Chia Ti Lik
Year 2008 is a year of change, of forced consolidation and rebirth.
Out of university in 1998, I entered the workforce in 1999 fresh with memories of having to work part-time throughout my practice law course. The economy was still feeling the effects of the Asian financial crisis.
Still reeling with pessimism and anxiety of the unknown, I structured my financial life around life insurance policies that I thought would give me protection and future income. The result was low liquidity which mandated low expenses on my part.
Aiming to have low expenses was itself noble and I had long given up dreams of a big house and a flashy car. I did, however, manage to pamper myself a little with my hobby with audio systems which led to a further depreciation of the contents in my wallet.
Through these disciplined times, I carried the faith that life may be austere now but my retirement should tend towards being easy and comfortable. Through the past 9 years, in good times and bad, I kept the faith and stayed the course.
Until now, that is.
Life has its way of making plans fall apart. Over the past weeks, I watched the subprime meltdown unravel. Not being a risk-taker myself, I was never comfortable about over-stretching my financial commitments and was spared the heartache of losing money in risky financial purchases. But my relief did not last very long.
I had expected property prices to fall – and they did. I had also expected stock markets to fall – and they did. But I never expected banks all over the world to fail – which they did one after another, relying on their governments to prop them up. As the crisis developed, it became clear that even insurance companies would not be spared. That was when alarm bells rang for me.
The Singapore Government’s move to guarantee deposits placed with local banks till 2010 did not reassure me. In fact, it had the opposite effect. In life, the bank often plays the role of the lender and its customers, if they are borrowers, need to guarantee the money that they borrow.
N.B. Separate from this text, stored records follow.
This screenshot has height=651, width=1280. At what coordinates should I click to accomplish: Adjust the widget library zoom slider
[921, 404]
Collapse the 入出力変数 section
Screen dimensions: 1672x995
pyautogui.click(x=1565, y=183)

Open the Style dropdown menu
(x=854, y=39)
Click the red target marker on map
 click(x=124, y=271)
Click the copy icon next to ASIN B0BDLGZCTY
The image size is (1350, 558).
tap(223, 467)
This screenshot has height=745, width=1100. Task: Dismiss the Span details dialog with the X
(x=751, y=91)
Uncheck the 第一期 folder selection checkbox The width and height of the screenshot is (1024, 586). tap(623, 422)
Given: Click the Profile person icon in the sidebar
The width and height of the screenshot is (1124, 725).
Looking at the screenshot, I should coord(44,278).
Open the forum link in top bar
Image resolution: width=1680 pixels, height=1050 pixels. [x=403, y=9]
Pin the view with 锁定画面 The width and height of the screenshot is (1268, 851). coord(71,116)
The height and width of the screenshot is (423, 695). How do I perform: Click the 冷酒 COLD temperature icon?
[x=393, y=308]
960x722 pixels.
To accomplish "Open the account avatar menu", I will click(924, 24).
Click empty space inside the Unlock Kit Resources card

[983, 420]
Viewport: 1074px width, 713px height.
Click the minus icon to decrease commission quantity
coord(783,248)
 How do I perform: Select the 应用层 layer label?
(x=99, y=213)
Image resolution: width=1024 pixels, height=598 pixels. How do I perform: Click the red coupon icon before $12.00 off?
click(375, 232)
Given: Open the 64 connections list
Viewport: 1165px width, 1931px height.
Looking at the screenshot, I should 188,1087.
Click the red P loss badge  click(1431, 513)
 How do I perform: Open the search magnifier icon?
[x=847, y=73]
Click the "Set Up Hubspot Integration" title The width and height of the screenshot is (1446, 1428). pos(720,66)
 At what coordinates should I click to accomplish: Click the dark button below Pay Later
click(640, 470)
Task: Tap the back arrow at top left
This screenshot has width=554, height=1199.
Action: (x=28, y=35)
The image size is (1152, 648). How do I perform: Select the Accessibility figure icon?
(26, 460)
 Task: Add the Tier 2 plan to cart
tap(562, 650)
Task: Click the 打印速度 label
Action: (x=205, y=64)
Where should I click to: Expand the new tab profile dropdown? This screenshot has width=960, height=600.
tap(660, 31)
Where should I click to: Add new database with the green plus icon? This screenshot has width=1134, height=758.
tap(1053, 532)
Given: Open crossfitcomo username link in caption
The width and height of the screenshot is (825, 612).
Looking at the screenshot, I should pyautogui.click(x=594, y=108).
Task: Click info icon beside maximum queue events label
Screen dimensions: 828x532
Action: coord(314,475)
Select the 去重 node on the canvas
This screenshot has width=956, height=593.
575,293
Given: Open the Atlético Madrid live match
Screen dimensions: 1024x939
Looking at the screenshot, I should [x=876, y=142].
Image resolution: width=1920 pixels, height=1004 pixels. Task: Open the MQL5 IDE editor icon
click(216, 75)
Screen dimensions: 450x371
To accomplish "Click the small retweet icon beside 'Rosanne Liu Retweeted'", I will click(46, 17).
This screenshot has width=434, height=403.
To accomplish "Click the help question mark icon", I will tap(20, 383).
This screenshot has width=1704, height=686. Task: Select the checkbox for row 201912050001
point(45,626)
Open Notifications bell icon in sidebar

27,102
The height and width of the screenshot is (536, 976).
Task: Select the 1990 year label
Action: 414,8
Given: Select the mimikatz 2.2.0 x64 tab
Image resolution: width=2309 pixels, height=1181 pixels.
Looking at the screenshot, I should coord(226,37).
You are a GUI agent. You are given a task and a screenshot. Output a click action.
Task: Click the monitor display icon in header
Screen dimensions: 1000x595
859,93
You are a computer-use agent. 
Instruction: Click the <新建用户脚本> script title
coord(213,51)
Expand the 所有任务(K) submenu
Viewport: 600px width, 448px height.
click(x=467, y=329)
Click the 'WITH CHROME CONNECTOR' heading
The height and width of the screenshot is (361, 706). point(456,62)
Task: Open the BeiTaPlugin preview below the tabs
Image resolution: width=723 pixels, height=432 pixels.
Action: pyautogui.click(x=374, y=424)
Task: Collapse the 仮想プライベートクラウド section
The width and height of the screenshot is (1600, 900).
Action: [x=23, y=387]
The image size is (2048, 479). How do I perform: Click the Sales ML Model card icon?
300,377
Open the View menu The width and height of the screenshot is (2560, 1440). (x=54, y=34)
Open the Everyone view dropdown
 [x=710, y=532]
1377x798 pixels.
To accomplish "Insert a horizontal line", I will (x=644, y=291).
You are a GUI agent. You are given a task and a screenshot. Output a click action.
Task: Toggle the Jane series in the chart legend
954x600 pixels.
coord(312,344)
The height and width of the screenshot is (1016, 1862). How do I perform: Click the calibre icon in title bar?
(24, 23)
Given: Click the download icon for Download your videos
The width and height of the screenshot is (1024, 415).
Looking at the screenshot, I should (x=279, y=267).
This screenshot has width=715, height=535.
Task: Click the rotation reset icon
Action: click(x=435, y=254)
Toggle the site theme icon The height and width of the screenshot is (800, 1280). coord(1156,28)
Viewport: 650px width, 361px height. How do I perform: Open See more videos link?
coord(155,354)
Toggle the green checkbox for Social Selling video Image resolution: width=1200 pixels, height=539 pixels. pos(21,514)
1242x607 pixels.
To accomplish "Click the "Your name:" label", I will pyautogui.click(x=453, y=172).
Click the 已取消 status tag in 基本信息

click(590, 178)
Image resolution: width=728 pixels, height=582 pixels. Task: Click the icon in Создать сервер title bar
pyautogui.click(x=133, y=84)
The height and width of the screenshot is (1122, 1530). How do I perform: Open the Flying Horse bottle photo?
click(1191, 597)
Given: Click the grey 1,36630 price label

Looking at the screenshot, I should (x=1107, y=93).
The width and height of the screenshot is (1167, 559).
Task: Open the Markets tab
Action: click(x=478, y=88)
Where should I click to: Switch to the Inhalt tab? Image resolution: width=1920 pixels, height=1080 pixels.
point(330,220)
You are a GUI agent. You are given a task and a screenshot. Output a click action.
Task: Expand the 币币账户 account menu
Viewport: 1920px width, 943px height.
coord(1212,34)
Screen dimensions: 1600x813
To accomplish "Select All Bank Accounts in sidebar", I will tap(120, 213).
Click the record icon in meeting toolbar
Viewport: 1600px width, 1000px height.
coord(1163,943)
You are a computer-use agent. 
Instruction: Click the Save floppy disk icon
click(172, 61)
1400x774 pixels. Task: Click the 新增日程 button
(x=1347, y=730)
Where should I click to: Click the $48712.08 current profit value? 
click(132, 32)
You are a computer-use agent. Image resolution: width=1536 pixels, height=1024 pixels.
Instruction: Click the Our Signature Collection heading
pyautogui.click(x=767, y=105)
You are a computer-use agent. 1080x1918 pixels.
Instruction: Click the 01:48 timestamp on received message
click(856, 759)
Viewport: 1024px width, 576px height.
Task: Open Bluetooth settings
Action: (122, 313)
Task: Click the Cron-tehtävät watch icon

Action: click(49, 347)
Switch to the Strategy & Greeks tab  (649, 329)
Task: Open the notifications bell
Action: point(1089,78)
In the current situation, it’s the other way around. The banks now need to guarantee their customers that they will have money to pay them back. Why the need to guarantee bank deposits unless something is very wrong within the financial system?
Then the world’s largest insurer AIG had to be bailed out. What occurred after the bailout disgusted me. The executives of AIG chose to spend the emergency funds extended to them by treating themselves to a luxury spa, racking up a bill of hundreds of thousands of dollars.
The reality hit home. If the insurer’s top executives care more about their own luxury than the company’s future, how safe is our hard-earned money placed with them?
The attractive figures of projected returns of the policies are meaningless for they are not guaranteed. Would I want to risk my capital merely for a chance of a non-guaranteed return in some far off future time especially in this present climate of uncertainty?
I accepted the wise advice of a friend and did what was hitherto unthinkable – I surrendered my life insurance policies.
This was not an easy task. I had to visit the insurer’s office three times. This was strange for me because I had invested much time consulting and studying their products. I knew the amount I invested in the policies and twice I backed out of surrendering them.
On my third visit, I succeeded by reminding myself that my purpose was to insulate myself from the global financial rout and cut my losses should those entities collapse – the way Bear Sterns, Lehman Bros, Washington Mutual etc did.
Will more banks collapse? Nobody really knows. But in the backdrop of this financial climate, as long as I cashed out, my money would be safe and I would not be placed at the mercy of the financial system should the worst happen.
Thus, my initial round of giving up my policies netted me a measly S$20,000, suffering capital loss on the premiums paid over the years, loss of interest on the same and the opportunity cost. On hindsight, I may have been better off depositing my money in the bank rather than buying life insurance but I console myself that I did benefit from being protected during the years that the policies were in force.
Having cash at hand and in my hands, I felt I had recovered a little more control over my life and influence over my own destiny. I would use the cash to redeem the mortgage on my flat and seek to be debt free and in essence consolidate my assets for simplicity in management.
And I can start anew and prepare for the changes that will come. One needs to be ready.